[TASK BRIEF]
I would like you to restate each record word for word.

[SOURCE RECORDS]
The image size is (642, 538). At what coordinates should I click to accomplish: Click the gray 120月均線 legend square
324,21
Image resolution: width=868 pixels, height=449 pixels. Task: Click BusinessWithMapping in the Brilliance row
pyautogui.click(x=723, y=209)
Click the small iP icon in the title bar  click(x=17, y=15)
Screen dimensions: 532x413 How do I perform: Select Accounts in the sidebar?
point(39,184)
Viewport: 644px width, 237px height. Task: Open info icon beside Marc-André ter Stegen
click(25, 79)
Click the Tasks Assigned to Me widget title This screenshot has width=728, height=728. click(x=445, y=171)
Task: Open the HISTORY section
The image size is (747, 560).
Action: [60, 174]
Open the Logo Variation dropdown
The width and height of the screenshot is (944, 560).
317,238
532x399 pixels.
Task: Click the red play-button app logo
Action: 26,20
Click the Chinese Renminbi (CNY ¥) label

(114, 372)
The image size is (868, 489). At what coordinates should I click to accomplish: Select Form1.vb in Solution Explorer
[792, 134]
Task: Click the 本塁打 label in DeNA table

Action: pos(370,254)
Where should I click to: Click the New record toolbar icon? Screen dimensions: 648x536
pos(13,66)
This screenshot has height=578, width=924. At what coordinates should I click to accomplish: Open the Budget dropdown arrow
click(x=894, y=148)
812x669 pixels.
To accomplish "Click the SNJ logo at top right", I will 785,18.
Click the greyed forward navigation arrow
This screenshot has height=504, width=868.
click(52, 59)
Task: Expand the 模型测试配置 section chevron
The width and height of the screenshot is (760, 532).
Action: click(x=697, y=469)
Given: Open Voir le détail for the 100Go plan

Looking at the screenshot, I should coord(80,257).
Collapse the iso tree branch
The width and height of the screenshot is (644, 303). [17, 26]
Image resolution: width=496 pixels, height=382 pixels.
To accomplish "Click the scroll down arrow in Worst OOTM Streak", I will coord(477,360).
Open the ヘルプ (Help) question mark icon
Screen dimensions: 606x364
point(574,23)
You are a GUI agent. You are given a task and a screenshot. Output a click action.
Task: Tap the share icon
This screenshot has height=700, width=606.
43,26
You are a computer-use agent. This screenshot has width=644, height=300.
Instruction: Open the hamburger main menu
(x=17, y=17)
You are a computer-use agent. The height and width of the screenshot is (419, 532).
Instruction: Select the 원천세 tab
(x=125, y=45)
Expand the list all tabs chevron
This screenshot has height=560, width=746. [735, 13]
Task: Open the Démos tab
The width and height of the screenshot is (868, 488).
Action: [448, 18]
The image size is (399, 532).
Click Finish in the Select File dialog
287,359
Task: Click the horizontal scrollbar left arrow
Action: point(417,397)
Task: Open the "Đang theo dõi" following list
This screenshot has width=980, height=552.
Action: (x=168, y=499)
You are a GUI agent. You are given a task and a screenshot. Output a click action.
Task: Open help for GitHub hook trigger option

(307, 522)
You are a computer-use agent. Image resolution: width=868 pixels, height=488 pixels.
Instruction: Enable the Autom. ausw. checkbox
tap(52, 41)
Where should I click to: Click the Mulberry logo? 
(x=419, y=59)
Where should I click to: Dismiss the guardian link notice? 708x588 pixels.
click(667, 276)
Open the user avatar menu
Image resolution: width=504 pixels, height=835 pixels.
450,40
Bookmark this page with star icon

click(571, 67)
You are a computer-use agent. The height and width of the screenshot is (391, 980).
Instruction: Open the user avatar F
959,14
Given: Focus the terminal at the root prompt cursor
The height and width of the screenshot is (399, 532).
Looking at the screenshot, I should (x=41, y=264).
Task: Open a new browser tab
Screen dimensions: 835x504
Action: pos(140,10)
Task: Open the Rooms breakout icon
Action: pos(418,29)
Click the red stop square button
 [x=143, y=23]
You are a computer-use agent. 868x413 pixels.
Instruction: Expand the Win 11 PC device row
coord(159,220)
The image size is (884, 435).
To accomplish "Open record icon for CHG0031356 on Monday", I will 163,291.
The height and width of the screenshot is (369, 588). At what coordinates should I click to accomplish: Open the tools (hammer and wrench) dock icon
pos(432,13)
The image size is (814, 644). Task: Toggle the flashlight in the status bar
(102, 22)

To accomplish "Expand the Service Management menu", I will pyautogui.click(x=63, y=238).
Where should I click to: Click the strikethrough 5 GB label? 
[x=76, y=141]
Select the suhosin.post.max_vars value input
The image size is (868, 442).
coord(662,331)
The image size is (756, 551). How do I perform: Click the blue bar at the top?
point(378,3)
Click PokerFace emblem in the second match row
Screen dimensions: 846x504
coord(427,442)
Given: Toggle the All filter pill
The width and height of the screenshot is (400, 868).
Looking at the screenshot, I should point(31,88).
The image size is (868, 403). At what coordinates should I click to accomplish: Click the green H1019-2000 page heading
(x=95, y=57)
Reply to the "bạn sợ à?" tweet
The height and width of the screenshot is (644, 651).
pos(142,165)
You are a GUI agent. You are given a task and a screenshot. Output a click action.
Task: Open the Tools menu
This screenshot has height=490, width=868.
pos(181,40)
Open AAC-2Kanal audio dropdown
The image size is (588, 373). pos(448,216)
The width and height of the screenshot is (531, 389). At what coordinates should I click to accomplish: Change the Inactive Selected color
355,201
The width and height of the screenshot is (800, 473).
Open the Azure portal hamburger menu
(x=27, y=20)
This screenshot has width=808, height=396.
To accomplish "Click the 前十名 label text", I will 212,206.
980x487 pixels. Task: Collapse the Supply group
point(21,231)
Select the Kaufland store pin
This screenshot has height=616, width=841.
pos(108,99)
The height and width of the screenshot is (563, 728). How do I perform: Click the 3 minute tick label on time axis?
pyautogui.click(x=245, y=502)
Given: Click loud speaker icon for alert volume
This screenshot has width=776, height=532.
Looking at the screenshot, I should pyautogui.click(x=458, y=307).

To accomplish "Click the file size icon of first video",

[TASK ANSWER]
The image size is (642, 538). At what coordinates should I click to accomplish: Click the gray 120月均線 legend square
324,21
Image resolution: width=868 pixels, height=449 pixels. Task: Click BusinessWithMapping in the Brilliance row
pyautogui.click(x=723, y=209)
Click the small iP icon in the title bar  click(x=17, y=15)
Screen dimensions: 532x413 How do I perform: Select Accounts in the sidebar?
point(39,184)
Viewport: 644px width, 237px height. Task: Open info icon beside Marc-André ter Stegen
click(25, 79)
Click the Tasks Assigned to Me widget title This screenshot has width=728, height=728. click(x=445, y=171)
Task: Open the HISTORY section
The image size is (747, 560).
Action: [60, 174]
Open the Logo Variation dropdown
The width and height of the screenshot is (944, 560).
317,238
532x399 pixels.
Task: Click the red play-button app logo
Action: 26,20
Click the Chinese Renminbi (CNY ¥) label

(114, 372)
The image size is (868, 489). At what coordinates should I click to accomplish: Select Form1.vb in Solution Explorer
[792, 134]
Task: Click the 本塁打 label in DeNA table

Action: pos(370,254)
Where should I click to: Click the New record toolbar icon? Screen dimensions: 648x536
pos(13,66)
This screenshot has height=578, width=924. At what coordinates should I click to accomplish: Open the Budget dropdown arrow
click(x=894, y=148)
812x669 pixels.
To accomplish "Click the SNJ logo at top right", I will 785,18.
Click the greyed forward navigation arrow
This screenshot has height=504, width=868.
click(52, 59)
Task: Expand the 模型测试配置 section chevron
The width and height of the screenshot is (760, 532).
Action: click(x=697, y=469)
Given: Open Voir le détail for the 100Go plan

Looking at the screenshot, I should coord(80,257).
Collapse the iso tree branch
The width and height of the screenshot is (644, 303). [17, 26]
Image resolution: width=496 pixels, height=382 pixels.
To accomplish "Click the scroll down arrow in Worst OOTM Streak", I will coord(477,360).
Open the ヘルプ (Help) question mark icon
Screen dimensions: 606x364
point(574,23)
You are a GUI agent. You are given a task and a screenshot. Output a click action.
Task: Tap the share icon
This screenshot has height=700, width=606.
43,26
You are a computer-use agent. This screenshot has width=644, height=300.
Instruction: Open the hamburger main menu
(x=17, y=17)
You are a computer-use agent. The height and width of the screenshot is (419, 532).
Instruction: Select the 원천세 tab
(x=125, y=45)
Expand the list all tabs chevron
This screenshot has height=560, width=746. [735, 13]
Task: Open the Démos tab
The width and height of the screenshot is (868, 488).
Action: [448, 18]
The image size is (399, 532).
Click Finish in the Select File dialog
287,359
Task: Click the horizontal scrollbar left arrow
Action: point(417,397)
Task: Open the "Đang theo dõi" following list
This screenshot has width=980, height=552.
Action: (x=168, y=499)
You are a GUI agent. You are given a task and a screenshot. Output a click action.
Task: Open help for GitHub hook trigger option

(307, 522)
You are a computer-use agent. Image resolution: width=868 pixels, height=488 pixels.
Instruction: Enable the Autom. ausw. checkbox
tap(52, 41)
Where should I click to: Click the Mulberry logo? 
(x=419, y=59)
Where should I click to: Dismiss the guardian link notice? 708x588 pixels.
click(667, 276)
Open the user avatar menu
Image resolution: width=504 pixels, height=835 pixels.
450,40
Bookmark this page with star icon

click(571, 67)
You are a computer-use agent. The height and width of the screenshot is (391, 980).
Instruction: Open the user avatar F
959,14
Given: Focus the terminal at the root prompt cursor
The height and width of the screenshot is (399, 532).
Looking at the screenshot, I should (x=41, y=264).
Task: Open a new browser tab
Screen dimensions: 835x504
Action: pos(140,10)
Task: Open the Rooms breakout icon
Action: pos(418,29)
Click the red stop square button
 [x=143, y=23]
You are a computer-use agent. 868x413 pixels.
Instruction: Expand the Win 11 PC device row
coord(159,220)
The image size is (884, 435).
To accomplish "Open record icon for CHG0031356 on Monday", I will 163,291.
The height and width of the screenshot is (369, 588). At what coordinates should I click to accomplish: Open the tools (hammer and wrench) dock icon
pos(432,13)
The image size is (814, 644). Task: Toggle the flashlight in the status bar
(102, 22)

To accomplish "Expand the Service Management menu", I will pyautogui.click(x=63, y=238).
Where should I click to: Click the strikethrough 5 GB label? 
[x=76, y=141]
Select the suhosin.post.max_vars value input
The image size is (868, 442).
coord(662,331)
The image size is (756, 551). How do I perform: Click the blue bar at the top?
point(378,3)
Click PokerFace emblem in the second match row
Screen dimensions: 846x504
coord(427,442)
Given: Toggle the All filter pill
The width and height of the screenshot is (400, 868).
Looking at the screenshot, I should point(31,88).
The image size is (868, 403). At what coordinates should I click to accomplish: Click the green H1019-2000 page heading
(x=95, y=57)
Reply to the "bạn sợ à?" tweet
The height and width of the screenshot is (644, 651).
pos(142,165)
You are a GUI agent. You are given a task and a screenshot. Output a click action.
Task: Open the Tools menu
This screenshot has height=490, width=868.
pos(181,40)
Open AAC-2Kanal audio dropdown
The image size is (588, 373). pos(448,216)
The width and height of the screenshot is (531, 389). At what coordinates should I click to accomplish: Change the Inactive Selected color
355,201
The width and height of the screenshot is (800, 473).
Open the Azure portal hamburger menu
(x=27, y=20)
This screenshot has width=808, height=396.
To accomplish "Click the 前十名 label text", I will 212,206.
980x487 pixels. Task: Collapse the Supply group
point(21,231)
Select the Kaufland store pin
This screenshot has height=616, width=841.
pos(108,99)
The height and width of the screenshot is (563, 728). How do I perform: Click the 3 minute tick label on time axis?
pyautogui.click(x=245, y=502)
Given: Click loud speaker icon for alert volume
This screenshot has width=776, height=532.
Looking at the screenshot, I should pyautogui.click(x=458, y=307).

To accomplish "Click the file size icon of first video",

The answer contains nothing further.